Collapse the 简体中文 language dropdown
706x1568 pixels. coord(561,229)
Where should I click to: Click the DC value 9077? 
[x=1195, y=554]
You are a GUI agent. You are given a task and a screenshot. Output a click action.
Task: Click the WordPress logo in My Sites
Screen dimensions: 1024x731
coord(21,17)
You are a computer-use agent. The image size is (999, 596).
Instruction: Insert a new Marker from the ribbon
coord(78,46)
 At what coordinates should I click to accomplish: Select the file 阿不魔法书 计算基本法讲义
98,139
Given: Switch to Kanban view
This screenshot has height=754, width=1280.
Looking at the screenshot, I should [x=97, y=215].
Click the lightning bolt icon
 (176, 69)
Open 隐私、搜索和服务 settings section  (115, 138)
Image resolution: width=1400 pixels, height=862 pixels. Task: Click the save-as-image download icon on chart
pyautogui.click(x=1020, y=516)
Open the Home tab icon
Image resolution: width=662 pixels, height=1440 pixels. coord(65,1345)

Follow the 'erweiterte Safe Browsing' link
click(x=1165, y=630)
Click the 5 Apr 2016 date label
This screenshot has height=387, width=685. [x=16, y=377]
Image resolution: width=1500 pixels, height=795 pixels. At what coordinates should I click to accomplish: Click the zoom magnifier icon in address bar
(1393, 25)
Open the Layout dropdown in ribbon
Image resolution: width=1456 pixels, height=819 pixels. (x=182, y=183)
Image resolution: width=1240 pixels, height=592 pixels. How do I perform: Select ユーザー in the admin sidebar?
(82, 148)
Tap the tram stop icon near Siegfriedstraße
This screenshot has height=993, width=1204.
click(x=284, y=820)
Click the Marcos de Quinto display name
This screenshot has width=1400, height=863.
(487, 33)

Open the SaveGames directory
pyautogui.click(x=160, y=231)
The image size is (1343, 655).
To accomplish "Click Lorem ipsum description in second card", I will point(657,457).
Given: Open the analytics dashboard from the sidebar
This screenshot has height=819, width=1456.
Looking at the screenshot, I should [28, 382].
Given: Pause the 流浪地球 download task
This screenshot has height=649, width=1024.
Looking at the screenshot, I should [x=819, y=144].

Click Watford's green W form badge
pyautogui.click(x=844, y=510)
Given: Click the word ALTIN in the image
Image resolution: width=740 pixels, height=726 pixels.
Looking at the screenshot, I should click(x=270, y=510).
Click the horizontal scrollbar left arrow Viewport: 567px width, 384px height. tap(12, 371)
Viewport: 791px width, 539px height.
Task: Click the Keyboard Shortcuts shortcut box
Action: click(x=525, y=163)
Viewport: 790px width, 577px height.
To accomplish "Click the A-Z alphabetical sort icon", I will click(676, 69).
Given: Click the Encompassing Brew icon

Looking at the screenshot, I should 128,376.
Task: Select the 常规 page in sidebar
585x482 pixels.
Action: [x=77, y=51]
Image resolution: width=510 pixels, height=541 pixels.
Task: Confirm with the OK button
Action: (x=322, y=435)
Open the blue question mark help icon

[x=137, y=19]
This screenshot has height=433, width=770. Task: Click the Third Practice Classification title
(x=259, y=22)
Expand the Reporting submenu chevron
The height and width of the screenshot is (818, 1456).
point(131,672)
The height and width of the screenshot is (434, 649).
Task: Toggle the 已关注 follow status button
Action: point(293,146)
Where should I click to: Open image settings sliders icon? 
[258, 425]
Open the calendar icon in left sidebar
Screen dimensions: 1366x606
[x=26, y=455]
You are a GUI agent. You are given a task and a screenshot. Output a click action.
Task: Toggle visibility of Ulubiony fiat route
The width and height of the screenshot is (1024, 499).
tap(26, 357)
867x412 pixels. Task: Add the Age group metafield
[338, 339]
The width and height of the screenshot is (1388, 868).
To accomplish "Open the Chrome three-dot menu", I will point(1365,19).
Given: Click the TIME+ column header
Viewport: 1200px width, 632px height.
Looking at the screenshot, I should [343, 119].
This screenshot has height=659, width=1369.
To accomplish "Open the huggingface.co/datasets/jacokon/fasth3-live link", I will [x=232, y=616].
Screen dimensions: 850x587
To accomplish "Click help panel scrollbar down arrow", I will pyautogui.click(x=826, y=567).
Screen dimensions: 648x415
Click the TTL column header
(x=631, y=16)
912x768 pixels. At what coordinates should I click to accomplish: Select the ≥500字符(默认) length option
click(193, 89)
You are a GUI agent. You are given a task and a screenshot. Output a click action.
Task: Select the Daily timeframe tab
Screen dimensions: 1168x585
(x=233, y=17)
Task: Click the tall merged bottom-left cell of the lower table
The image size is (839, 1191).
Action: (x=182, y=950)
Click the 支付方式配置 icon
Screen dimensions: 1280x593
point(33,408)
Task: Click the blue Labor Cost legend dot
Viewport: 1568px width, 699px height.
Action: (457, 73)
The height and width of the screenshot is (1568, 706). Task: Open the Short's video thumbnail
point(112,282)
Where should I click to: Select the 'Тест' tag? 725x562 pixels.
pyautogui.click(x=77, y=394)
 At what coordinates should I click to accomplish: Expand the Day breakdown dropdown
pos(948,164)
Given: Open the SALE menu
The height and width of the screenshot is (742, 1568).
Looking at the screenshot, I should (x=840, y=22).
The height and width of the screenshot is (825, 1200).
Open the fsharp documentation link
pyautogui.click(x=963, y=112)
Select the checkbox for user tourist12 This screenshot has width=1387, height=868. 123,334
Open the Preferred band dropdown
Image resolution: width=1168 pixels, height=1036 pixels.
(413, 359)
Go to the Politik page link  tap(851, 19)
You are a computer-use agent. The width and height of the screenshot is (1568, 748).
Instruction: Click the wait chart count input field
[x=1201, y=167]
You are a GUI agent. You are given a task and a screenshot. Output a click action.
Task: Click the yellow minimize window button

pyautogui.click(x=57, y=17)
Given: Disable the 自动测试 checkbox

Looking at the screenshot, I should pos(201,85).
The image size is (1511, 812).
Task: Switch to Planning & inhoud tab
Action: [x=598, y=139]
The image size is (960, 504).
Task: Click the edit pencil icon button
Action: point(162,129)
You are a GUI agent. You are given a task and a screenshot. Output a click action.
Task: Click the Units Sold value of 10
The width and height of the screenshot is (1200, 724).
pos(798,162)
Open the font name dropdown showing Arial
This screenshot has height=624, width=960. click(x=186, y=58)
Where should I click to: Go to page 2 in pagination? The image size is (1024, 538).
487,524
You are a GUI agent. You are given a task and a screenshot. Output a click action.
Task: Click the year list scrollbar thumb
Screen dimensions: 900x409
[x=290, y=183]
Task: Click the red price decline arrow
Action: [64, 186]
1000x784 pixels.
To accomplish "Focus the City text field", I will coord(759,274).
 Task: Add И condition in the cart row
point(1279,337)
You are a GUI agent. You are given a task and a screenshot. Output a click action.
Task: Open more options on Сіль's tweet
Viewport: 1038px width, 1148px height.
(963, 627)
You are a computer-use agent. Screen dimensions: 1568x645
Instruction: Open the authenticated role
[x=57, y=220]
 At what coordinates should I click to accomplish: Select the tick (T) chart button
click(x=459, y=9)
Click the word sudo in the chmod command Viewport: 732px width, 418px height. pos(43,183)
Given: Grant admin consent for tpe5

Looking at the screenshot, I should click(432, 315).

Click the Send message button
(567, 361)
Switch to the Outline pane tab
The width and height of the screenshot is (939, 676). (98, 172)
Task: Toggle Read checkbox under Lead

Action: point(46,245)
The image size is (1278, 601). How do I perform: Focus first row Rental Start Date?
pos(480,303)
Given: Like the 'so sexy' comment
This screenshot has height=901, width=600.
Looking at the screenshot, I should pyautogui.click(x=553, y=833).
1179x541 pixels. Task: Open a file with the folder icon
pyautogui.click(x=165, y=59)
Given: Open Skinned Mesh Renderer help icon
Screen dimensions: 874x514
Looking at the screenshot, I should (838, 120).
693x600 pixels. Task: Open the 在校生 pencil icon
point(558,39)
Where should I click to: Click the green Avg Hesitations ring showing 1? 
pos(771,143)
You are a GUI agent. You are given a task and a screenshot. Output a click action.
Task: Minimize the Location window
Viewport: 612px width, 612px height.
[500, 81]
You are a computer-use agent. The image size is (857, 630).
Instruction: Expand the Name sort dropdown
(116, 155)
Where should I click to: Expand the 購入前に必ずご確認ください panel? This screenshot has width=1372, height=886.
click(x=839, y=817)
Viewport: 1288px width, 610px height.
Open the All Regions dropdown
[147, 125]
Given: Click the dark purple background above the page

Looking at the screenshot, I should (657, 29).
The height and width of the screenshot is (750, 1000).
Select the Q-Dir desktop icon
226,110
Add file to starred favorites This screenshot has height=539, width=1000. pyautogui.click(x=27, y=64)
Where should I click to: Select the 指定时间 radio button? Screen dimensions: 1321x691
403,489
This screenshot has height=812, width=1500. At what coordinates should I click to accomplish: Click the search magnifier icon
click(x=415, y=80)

------------------------

YOUR INSTRUCTIONS:
Check each line above for the word "will" and say how many have it, with nothing else.

FINISHED EXERCISE:
6